___ PROVIDED DATA ___

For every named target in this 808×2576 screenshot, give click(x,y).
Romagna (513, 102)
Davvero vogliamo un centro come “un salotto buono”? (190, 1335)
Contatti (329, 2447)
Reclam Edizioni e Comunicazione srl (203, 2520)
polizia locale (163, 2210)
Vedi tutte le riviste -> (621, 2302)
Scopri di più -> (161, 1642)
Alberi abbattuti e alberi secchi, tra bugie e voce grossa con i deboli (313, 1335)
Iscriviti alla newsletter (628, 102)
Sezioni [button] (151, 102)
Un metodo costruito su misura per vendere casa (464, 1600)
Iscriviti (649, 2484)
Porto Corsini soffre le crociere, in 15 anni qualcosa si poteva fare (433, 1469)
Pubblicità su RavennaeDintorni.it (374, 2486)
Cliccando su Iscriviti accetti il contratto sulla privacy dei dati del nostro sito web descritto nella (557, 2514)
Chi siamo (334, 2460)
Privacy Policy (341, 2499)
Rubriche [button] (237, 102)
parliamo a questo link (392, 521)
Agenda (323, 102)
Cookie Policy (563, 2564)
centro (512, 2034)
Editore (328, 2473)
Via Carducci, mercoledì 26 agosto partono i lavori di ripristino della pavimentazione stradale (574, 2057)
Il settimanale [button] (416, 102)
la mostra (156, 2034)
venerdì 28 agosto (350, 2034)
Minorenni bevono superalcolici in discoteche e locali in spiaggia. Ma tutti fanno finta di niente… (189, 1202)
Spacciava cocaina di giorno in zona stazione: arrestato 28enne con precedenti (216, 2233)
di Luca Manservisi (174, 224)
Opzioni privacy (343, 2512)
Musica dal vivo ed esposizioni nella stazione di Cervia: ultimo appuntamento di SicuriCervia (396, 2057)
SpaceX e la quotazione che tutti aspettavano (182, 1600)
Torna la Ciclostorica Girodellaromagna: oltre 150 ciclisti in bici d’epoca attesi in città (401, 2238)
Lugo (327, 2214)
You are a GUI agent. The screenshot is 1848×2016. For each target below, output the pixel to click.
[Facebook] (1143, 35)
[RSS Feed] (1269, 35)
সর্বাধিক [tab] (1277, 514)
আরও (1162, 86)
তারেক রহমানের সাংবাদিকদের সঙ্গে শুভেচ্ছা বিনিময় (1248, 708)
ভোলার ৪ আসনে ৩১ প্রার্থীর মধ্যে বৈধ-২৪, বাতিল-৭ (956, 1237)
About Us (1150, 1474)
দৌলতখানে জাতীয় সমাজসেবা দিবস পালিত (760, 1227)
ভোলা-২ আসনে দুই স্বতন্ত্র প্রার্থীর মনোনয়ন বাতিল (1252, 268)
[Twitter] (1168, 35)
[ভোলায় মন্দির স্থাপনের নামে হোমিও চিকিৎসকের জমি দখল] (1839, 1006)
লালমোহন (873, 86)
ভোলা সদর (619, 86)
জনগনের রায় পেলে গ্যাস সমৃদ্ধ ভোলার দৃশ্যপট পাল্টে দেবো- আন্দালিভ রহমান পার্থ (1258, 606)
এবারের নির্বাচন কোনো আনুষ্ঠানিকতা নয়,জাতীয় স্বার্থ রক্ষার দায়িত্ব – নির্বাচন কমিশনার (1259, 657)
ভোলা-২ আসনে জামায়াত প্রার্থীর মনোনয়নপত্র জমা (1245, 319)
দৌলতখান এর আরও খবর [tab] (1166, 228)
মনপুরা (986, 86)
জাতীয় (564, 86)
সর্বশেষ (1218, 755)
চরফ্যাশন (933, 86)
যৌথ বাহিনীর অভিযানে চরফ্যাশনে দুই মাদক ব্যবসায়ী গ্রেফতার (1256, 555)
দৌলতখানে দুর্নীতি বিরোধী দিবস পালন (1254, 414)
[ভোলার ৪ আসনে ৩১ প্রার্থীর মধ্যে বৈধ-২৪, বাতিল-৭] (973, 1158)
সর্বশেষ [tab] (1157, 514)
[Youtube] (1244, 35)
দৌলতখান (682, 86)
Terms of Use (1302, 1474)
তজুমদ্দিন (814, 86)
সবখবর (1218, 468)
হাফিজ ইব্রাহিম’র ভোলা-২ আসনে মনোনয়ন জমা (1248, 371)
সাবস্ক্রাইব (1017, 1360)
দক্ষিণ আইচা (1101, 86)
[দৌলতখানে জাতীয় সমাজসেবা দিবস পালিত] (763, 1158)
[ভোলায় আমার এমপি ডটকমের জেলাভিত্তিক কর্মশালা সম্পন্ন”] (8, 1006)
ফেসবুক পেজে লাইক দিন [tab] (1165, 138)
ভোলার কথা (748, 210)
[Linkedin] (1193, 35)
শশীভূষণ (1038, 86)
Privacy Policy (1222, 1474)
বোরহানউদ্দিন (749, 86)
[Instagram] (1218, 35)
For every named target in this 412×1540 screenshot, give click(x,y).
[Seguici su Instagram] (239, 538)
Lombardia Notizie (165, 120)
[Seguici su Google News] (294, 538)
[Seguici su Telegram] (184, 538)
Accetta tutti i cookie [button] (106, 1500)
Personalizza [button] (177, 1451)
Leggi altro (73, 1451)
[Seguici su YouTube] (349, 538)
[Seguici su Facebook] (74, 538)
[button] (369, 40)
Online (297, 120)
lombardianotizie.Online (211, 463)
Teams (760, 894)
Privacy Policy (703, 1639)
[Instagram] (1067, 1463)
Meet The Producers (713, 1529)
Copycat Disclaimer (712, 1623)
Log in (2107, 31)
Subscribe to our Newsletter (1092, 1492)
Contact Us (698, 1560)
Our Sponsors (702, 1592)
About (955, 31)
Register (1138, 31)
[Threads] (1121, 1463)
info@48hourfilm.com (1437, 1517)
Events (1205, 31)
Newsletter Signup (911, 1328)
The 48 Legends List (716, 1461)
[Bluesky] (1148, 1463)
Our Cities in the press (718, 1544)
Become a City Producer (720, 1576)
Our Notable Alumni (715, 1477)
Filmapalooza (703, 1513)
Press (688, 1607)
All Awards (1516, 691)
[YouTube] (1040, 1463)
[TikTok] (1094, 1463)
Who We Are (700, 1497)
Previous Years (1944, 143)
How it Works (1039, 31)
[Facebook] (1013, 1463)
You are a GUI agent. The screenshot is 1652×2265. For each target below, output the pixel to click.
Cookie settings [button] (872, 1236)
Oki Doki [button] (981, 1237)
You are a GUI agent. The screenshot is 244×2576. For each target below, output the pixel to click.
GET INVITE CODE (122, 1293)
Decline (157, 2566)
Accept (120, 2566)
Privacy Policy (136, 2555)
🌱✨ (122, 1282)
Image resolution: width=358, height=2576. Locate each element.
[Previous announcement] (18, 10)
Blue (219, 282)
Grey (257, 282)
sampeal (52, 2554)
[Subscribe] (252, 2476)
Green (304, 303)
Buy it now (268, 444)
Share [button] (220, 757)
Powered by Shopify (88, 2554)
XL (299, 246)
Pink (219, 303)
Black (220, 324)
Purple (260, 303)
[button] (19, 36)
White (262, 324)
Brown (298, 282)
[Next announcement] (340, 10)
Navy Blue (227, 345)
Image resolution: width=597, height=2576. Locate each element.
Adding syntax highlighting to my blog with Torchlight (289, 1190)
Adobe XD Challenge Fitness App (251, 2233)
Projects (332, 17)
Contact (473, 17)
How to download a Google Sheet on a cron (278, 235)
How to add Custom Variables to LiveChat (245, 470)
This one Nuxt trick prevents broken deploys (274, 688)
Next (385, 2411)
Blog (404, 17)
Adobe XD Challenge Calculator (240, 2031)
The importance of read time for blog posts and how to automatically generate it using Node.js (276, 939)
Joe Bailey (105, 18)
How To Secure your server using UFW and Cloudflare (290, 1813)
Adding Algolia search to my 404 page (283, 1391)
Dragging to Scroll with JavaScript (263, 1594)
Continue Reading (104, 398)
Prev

___

TASK DETAILS:
Above are the records. Copy the lines beginning at the one that has "এবারের নির্বাচন কোনো" and ending with the one that has "Leggi altro (73, 1451)", unchanged.

SOLUTION TO THIS TASK:
এবারের নির্বাচন কোনো আনুষ্ঠানিকতা নয়,জাতীয় স্বার্থ রক্ষার দায়িত্ব – নির্বাচন কমিশনার (1259, 657)
ভোলা-২ আসনে জামায়াত প্রার্থীর মনোনয়নপত্র জমা (1245, 319)
দৌলতখান এর আরও খবর [tab] (1166, 228)
মনপুরা (986, 86)
জাতীয় (564, 86)
সর্বশেষ (1218, 755)
চরফ্যাশন (933, 86)
যৌথ বাহিনীর অভিযানে চরফ্যাশনে দুই মাদক ব্যবসায়ী গ্রেফতার (1256, 555)
দৌলতখানে দুর্নীতি বিরোধী দিবস পালন (1254, 414)
[ভোলার ৪ আসনে ৩১ প্রার্থীর মধ্যে বৈধ-২৪, বাতিল-৭] (973, 1158)
সর্বশেষ [tab] (1157, 514)
[Youtube] (1244, 35)
দৌলতখান (682, 86)
Terms of Use (1302, 1474)
তজুমদ্দিন (814, 86)
সবখবর (1218, 468)
হাফিজ ইব্রাহিম’র ভোলা-২ আসনে মনোনয়ন জমা (1248, 371)
সাবস্ক্রাইব (1017, 1360)
দক্ষিণ আইচা (1101, 86)
[দৌলতখানে জাতীয় সমাজসেবা দিবস পালিত] (763, 1158)
[ভোলায় আমার এমপি ডটকমের জেলাভিত্তিক কর্মশালা সম্পন্ন”] (8, 1006)
ফেসবুক পেজে লাইক দিন [tab] (1165, 138)
ভোলার কথা (748, 210)
[Linkedin] (1193, 35)
শশীভূষণ (1038, 86)
Privacy Policy (1222, 1474)
বোরহানউদ্দিন (749, 86)
[Instagram] (1218, 35)
For every named target in this 412×1540 screenshot, give click(x,y).
[Seguici su Instagram] (239, 538)
Lombardia Notizie (165, 120)
[Seguici su Google News] (294, 538)
[Seguici su Telegram] (184, 538)
Accetta tutti i cookie [button] (106, 1500)
Personalizza [button] (177, 1451)
Leggi altro (73, 1451)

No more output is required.